After executing each command for a character, the program moves forward one character, unless one of the commands executed made the program terminate.

Data storage

ADJUST provides two stacks of 8-bit bytes and an 8-bit accumulator register. Initially, the stacks are empty and the accumulator register is set to 0. At any point in time, one stack is said to be lighter than the other if either (1) it is empty, while the other stack has one or more bytes; or (2) the topmost byte on it is larger than the topmost byte on the other stack. Note that the lighter stack is undefined when both stacks are empty or when each stack contains the same topmost byte.
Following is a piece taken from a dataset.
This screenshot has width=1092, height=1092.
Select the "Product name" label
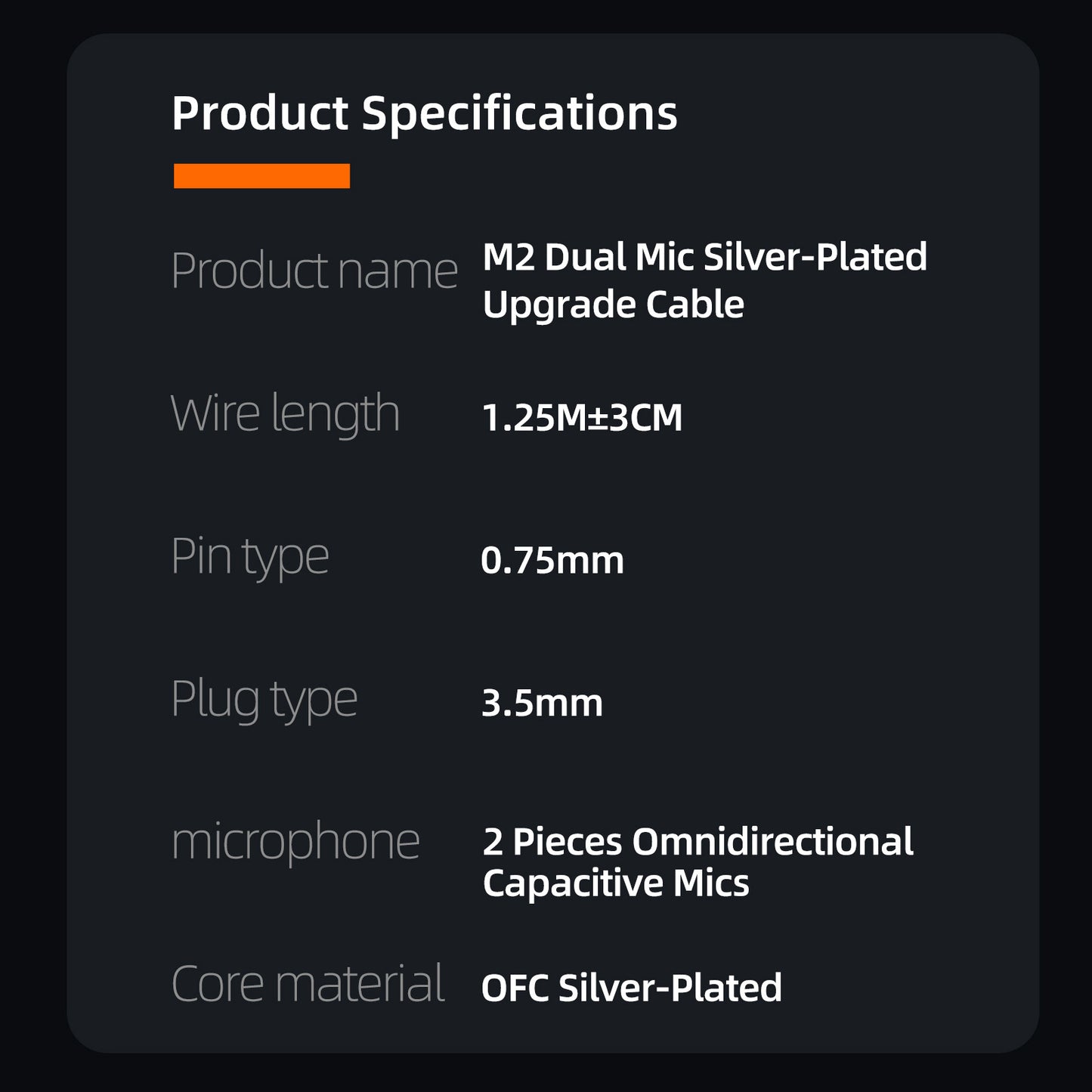(314, 271)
When the lighter stack is defined, the heavier stack is defined as the stack that is not the lighter stack. The stacks are arbitrarily referred to as "stack 1" and "stack 2."
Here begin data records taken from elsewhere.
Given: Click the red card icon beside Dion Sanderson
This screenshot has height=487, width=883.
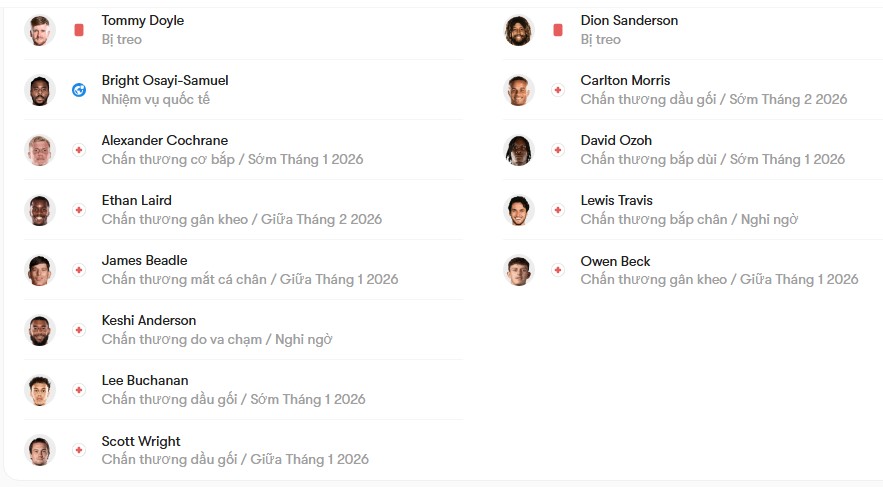Looking at the screenshot, I should pos(558,30).
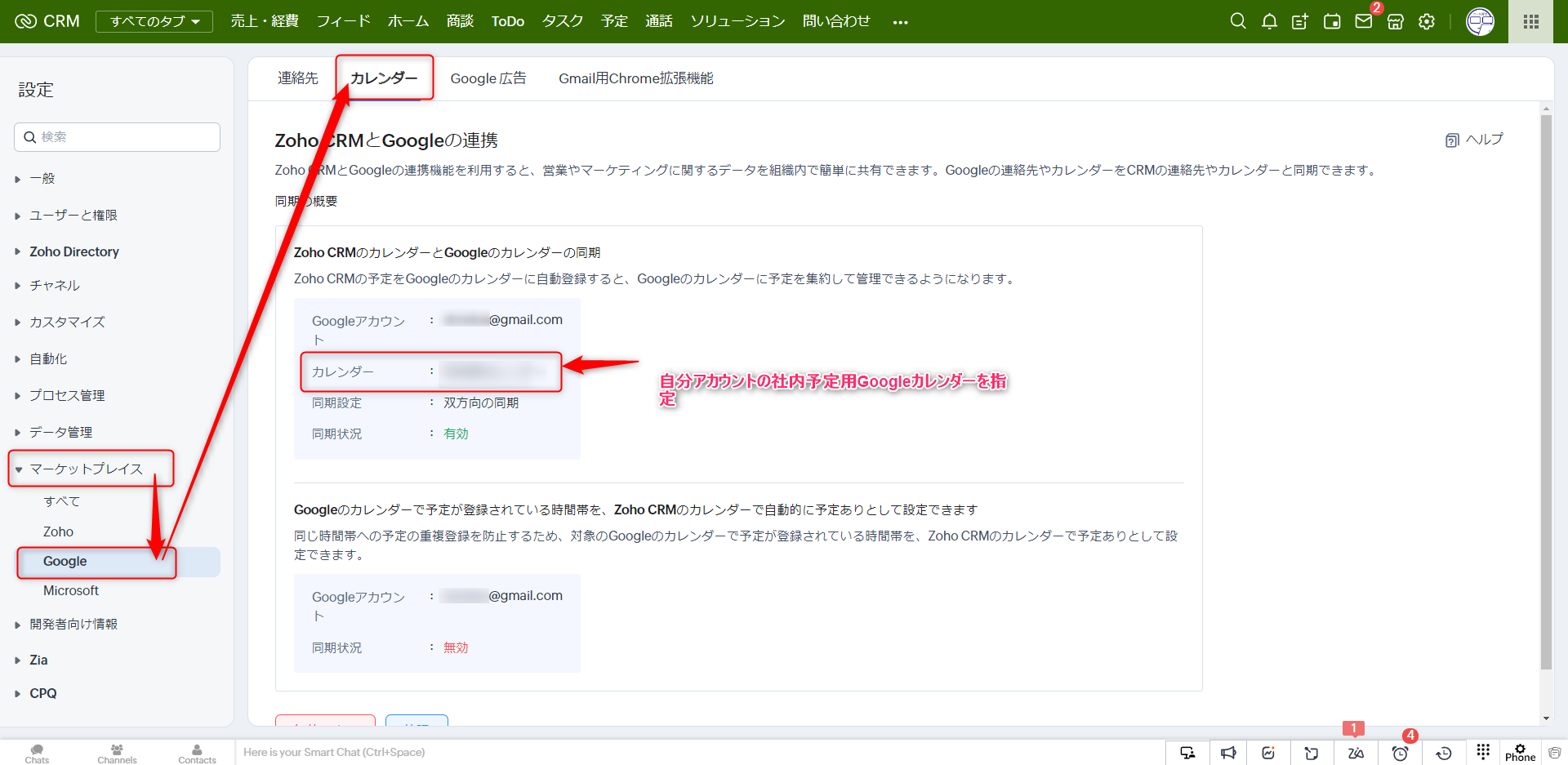1568x765 pixels.
Task: Expand the 一般 settings section
Action: (42, 179)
All arithmetic done on the accumulator treats the accumulator's value as signed and is computed modulo 256. Bits in a byte are considered to be numbered from 0 to 7, with 0 being the least significant.

Commands

2 Rotate the accumulator three bits to the right.
3 Push the accumulator's value onto the lighter stack, preferring stack 1 if both are equal, and turn 45 degrees left if stack 2 was used, 45 degrees right if stack 1 was used by default because each stack was equally heavy, 90 degrees left if stack 1 was lighter and the accumulator is nonzero, or 135 degrees right if stack 1 was lighter and the accumulator is zero; then move forward once.
5 Flip bit 0 of the accumulator.
7 Move forward once for every bit set in the accumulator.
11 Pop the heavier stack onto the accumulator; or if both stacks have the same value on top, pop that onto the accumulator; or if both stacks are empty, set accumulator to zero.
13 Pop a value from stack 2 and print it to stdout, or do nothing if stack 2 is empty.
17 Read a character from stdin and push it onto stack 1; or if EOF is received, turn 90 degrees to the right if bit 2 of the accumulator is set, then move forward once for each one of bits 3, 4, and 7 that is set. Note that the stacks are left undisturbed if EOF is received, and the accumulator is not changed in any case.
19 Do like instruction 17, but read from stack 2 rather than stdin, and treat stack 2 being empty as EOF.
23 Shift the accumulator five bits left unconditionally.
29 If the accumulator is 0, turn 45 degrees left, move forward two steps, move forward a third step if and only if stack 2 is lighter than stack 1, then turn 45 degrees right.
31 Move forward once.
37 If the lighter stack is defined, copy its value and push that value on the heavier stack. The accumulator is not affected by this operation, nor is the stack that was originally lighter.
41 If the lighter stack is defined, pop a value from the heavier stack and discard it.
43 Shift the accumulator one bit right; then, if the accumulator is now zero, move forward once and turn 90 degrees left.
47 If the lighter stack is defined, pop it onto the accumulator.
53 If stack 1 is the lighter stack, reverse bits 0-3 in the accumulator; otherwise, reverse bits 4-7.
59 Count the number of bits set in the accumulator and turn 45 degrees to the right that many times.
61 Swap the two stacks entirely.
67 Exit the program.

All prime numbers greater than 67 set the accumulator to themselves.